Menanggapi hal ini, pihak penyanding telah mengambil langkah hukum yang terstruktur, mulai awal tahun 2025:
-7 Januari 2025: Surat keberatan resmi dilayangkan kepada PT ITC.
-8 Januari 2025: Laporan pengaduan resmi disampaikan kepada DPRD Badung melalui firma hukum Attorney AAT Law Sinaga & Senjaya.
-12 Januari 2025: Surat keberatan kembali disampaikan kepada Kepala Satpol PP.
-20 Februari 2025: Surat keberatan resmi ditujukan kepada Bupati Badung.

Puncak upaya penyelesaian adalah mediasi yang difasilitasi oleh DPRD Badung pada 17 Juni 2025. Dalam mediasi tersebut, dicapai kesepakatan prinsipal untuk mengedepankan asas kekeluargaan dan saling membantu.

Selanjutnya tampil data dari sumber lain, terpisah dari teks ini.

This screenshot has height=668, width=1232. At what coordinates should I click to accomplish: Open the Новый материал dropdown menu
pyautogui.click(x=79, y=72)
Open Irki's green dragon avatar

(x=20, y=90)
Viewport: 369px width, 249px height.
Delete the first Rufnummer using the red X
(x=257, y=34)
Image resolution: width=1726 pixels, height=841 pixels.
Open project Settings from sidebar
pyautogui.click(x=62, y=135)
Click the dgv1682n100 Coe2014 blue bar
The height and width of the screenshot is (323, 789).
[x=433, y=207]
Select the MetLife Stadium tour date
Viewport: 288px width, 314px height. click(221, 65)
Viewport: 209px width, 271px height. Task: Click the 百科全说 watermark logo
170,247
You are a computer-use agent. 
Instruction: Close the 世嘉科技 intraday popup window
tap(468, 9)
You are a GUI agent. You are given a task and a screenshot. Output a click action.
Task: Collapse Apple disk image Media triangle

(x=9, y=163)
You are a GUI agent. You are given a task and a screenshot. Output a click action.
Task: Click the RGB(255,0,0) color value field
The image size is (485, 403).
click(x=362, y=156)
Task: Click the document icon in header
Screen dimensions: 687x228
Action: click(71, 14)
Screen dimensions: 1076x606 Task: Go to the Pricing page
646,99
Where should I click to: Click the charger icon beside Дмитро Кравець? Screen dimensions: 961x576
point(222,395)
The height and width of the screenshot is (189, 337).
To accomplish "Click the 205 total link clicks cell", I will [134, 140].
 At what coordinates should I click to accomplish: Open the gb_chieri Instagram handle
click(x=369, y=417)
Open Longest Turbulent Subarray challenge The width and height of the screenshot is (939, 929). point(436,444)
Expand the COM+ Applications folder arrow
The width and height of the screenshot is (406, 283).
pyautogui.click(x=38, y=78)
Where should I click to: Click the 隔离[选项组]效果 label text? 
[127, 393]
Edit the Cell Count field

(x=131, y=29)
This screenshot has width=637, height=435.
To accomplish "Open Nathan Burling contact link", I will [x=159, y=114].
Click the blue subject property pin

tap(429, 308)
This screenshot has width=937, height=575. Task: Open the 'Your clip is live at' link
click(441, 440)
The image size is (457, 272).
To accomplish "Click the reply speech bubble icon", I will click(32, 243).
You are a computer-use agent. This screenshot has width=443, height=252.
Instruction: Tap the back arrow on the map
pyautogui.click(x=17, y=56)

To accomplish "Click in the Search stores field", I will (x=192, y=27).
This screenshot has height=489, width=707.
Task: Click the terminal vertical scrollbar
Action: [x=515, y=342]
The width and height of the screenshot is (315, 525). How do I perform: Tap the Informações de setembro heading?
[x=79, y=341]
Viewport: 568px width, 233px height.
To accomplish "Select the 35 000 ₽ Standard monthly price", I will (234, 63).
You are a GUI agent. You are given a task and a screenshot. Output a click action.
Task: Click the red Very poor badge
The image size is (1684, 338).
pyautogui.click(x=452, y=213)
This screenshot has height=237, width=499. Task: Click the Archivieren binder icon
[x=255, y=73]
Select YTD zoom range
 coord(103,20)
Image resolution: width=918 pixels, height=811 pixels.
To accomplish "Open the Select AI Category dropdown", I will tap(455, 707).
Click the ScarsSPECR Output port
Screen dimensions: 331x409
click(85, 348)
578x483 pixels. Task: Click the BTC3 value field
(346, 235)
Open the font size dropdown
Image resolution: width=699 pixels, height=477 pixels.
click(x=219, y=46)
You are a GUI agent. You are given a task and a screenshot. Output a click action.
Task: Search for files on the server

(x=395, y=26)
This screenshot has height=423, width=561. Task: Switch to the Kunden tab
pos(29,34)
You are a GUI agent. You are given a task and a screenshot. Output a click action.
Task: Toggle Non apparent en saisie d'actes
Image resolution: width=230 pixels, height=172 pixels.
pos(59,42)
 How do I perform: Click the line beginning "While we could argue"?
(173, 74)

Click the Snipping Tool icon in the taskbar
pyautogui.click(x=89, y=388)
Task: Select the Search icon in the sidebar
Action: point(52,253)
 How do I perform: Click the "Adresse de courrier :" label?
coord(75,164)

Menurut pengakuan Pak Agung, perwakilan pihak penyanding, kesepakatan tersebut menyiratkan bahwa atap bangunan Mercure Extension seharusnya hanya dibangun di sisi kanan dan kiri, memastikan kolam renang (pool) hotel penyanding masih mendapatkan celah pemandangan laut.
Namun, komitmen tersebut dilaporkan telah dilanggar. “Pada kenyataannya pool kami di-block sehingga tamu-tamu tidak lagi bisa melihat pemandangan laut yang di-block oleh atap Mercure Extension,” ungkap I Gusti Ngurah Tiksena.
Tindakan ini dinilai sebagai pengkhianatan komitmen yang dicapai di hadapan lembaga legislatif.
Dampak langsung dari pemblokiran pemandangan laut ini telah dirasakan secara nyata oleh hotel heritage penyanding. Mereka melaporkan penurunan drastis tingkat hunian kamar, yang secara langsung memukul kontribusi pendapatan daerah.
“Kami berharap bisa kembali memberikan kontribusi pajak di atas 10 miliar per tahun dengan tingkat hunian kami yang seperti sebelumnya,” ujar pihak penyanding, menggambarkan kerugian finansial yang dialami.
Sengketa ini kini menjadi studi kasus krusial mengenai implementasi regulasi perizinan baru (OSS), integritas pemanfaatan aset negara (Unud), dan perlindungan hak-hak bisnis penyanding. Pihak penyanding secara formal meminta intervensi dari pemangku jabatan terkait, termasuk Bupati Badung dan DPRD, untuk memfasilitasi komunikasi dan memastikan pembangunan atap tersebut sesuai dengan kesepakatan mediasi demi keadilan dan keberlanjutan ekosistem pariwisata Kuta yang sangat bergantung pada faktor kenyamanan dan keindahan panorama.